All backhand remarks aside, Fullmetal Alchemist: The Sacred Star of Milos is a competent though unimpressive summer action flick aimed at fans of the series. As this is a filler movie, the events that occur in the film have no real impact on the franchise characters, and the setting is generic enough that it could have taken place in either the anime original or the manga/Brotherhood universe. Normally the distinct character designs could be used as a tell as to which version of the show is being used, but The Sacred Star of Milos uses its own unique designs and approaches the visuals in a completely different way than either of the two television shows.

The first thing that becomes apparent in the film is that the visuals simply aren’t movie quality. The animation flows nicely but characters are often off model and any humans in the midground or background are drawn with noticeably low amounts of detail. Considering that Bones produces some of the best looking television shows in existence, they either used a B-team I didn’t know about or they made a stylistic choice probably as a result of a limited, OVA level budget.

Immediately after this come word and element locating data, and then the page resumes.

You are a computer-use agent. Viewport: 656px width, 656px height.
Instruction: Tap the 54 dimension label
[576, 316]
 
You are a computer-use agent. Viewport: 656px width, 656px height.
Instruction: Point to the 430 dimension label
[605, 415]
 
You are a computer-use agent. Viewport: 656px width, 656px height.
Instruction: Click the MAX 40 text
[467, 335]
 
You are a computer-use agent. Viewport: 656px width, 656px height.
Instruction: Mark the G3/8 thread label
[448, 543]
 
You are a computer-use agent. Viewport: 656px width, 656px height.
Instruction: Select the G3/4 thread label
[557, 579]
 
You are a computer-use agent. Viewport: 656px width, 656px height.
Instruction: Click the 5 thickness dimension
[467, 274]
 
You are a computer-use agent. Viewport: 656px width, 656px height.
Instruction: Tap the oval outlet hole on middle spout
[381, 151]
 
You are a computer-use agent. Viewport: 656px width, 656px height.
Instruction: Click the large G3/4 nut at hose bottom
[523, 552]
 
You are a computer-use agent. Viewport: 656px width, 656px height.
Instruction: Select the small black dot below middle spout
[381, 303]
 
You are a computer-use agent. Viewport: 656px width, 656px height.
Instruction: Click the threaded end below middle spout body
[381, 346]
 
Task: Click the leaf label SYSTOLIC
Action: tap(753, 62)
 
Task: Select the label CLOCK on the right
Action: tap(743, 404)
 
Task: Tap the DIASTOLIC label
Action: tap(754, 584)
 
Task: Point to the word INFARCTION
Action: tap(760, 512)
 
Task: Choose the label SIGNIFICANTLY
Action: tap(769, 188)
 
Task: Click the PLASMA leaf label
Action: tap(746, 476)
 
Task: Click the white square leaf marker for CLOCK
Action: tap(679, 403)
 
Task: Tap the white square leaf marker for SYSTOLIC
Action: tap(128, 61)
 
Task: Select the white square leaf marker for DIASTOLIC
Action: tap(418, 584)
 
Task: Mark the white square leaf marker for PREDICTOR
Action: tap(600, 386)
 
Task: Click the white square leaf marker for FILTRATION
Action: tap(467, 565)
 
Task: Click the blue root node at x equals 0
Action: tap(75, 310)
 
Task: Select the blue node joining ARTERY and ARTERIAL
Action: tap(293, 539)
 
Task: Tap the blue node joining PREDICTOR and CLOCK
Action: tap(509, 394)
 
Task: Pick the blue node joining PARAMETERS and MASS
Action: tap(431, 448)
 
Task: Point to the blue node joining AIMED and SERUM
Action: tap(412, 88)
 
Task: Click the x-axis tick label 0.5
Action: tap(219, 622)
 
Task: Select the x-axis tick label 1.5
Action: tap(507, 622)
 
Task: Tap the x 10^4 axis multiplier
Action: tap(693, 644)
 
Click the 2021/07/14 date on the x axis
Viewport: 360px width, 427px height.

The story is a relentless roller-coaster full of twists and turns that never fails to grab the audience’s attention. The plot constantly ploughs forward, and with the exception of cameo appearances of some old faces, no scene is wasted. Since the story mirrors many of the events already in both of the television shows, there is nothing particularly compelling or interesting the narrative has to say but what it does say is worth reiteration.

Much like the core theme of Naruto is tragic childhoods creating tragic characters in need of saving and Dragonball Z‘s core theme is (probably) killing people, Fullmetal Alchemist‘s core theme is finding the strength to stand on one’s own two legs in the face of a hostile and unfair world. In this case, the hostilities come from Amestris, the Nazi Germany of the Fullmetal Alchemist world. Their annexation of the nation of Milos and the systematic destruction of its people is starting to lead me to believe that the Ishvalan massacre is less of an aberration and more business as usual. It’s a rather bleak topic for a shounen action movie but its part of what gives the franchise its sharp edge.

If you’re a fan of Fullmetal Alchemist and want to spend two more hours with the Elric brothers, The Sacred Star of Milos is a run through of some of the franchise’s key themes and ideas presented like a summer action movie. It isn’t the most impressive movie adaptation around, but its relentless pacing will insure you won’t be bored for even a second.